Online literary magazine

Red Lightbulbs is an online literary magazine that was founded in April 2011. Based in Chicago, Illinois, the magazine publishes fiction, poetry, video art, audio works, and visual art. Subgenres include "Cross-genre, Experimental, Feminist, Flash Fiction, Graphic/Illustrated, Humor, LGBT, Literary Fiction, Micro-poetry, Narrative Nonfiction, Pop Culture, Prose Poetry, Translation."

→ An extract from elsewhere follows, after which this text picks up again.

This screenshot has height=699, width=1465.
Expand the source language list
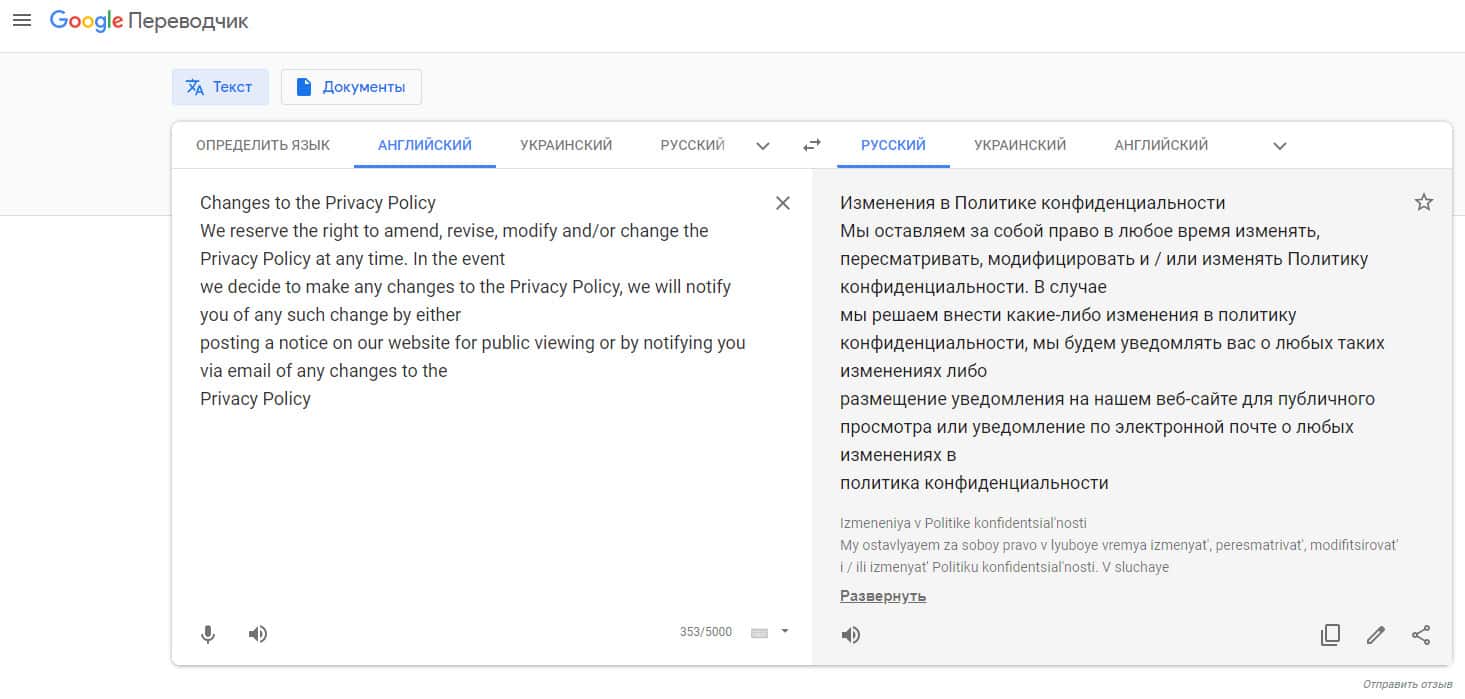(x=763, y=146)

Contributors have included Nick Sturm, Corey Mesler, Robert Vaughan, Dennis Cooper, Eileen Myles, Blake Butler, Ken Baumann, and featured art by Anders Nilsen. Contributor Jess Dutschmann's piece in Red Lightbulbs was awarded 2011 Best of the Net by Sundress Publications and a short story by Rebekah Matthews was listed on Wigleafs Top 50 (Very) Short Fictions of 2012.

In describing their publication, the editors have stated, "We are interested in pieces that evoke, but don't explain, reveal, but don't represent. We seek pieces that embody an experience through flickers, fragments, and failed recollections."

A print arm of the magazine, Love Symbol Press, was founded in January 2012. Their first book, M Kitchell's Variations on the Sun, was released on July 15, 2012. Other releases included Why God Why by Matt Rowan and Starfish Over Oyster by Heather Palmer.